CHEAP wine tastes better if the price tag is bumped up, scientists have revealed.
It’s thanks to a new study on whether posh plonk is really worth the cash.
What’s important about this new study is that it replicated a realistic setting.
The experiment took place at an event at Switzerland’s University of Basel.
Visitors were given a wine-tasting session by the psychology department, attracting 140 participants.
Those taking part were given their own table with six glasses of wine.
They had to taste each glass in specific sequences, clearing their palates between.
And they were ordered not to talk to each other, so they wouldn’t be swayed by other wine tasters.
Wines were rated based on pleasantness and how intense they tasted.
Half of the glasses had no pricing, but contained three different wines.
The other half had cheap, middling and expensive wines with price tags on.
Some of the tagged wines had been labelled with misleading prices – either significantly higher or lower than the actual price.

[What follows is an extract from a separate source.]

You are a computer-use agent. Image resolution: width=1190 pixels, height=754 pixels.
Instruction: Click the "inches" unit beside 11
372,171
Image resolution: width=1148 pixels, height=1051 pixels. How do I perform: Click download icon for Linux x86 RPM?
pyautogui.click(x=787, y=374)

And the results were very interesting.
With no price on show, there was zero difference in how pleasant the wines were rated.
This was true regardless of whether it was a cheap or expensive wine.

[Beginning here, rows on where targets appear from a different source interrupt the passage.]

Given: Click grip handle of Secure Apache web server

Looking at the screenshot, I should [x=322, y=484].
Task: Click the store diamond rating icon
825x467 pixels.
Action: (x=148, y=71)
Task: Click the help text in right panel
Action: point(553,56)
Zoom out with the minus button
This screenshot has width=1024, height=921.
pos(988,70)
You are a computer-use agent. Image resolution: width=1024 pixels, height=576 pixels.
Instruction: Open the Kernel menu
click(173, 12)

And when the price of wine was shown to be far higher than its true cost, pleasantness ratings went up.
“Pleasantness ratings did not differ for open and no-price information,” the researchers explained.
“[But] deceptive up-pricing of low-price wine significantly influenced ratings for pleasantness.

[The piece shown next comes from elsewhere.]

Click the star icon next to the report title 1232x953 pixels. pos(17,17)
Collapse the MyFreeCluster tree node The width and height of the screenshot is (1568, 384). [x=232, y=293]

“Whereas deceptive down-pricing of high-price wine had no effect on pleasantness ratings.”
Of course, the guests weren’t wine experts – and identifying types of wine is a very difficult skill.
But it suggests that for the average consumer, the price on your bottle of wine might not matter so much.
So it may be worth settling for some cheap booze rather than paying over the odds for a posh bottle at your next party.
This study was published in the Food Quality and Preference journal.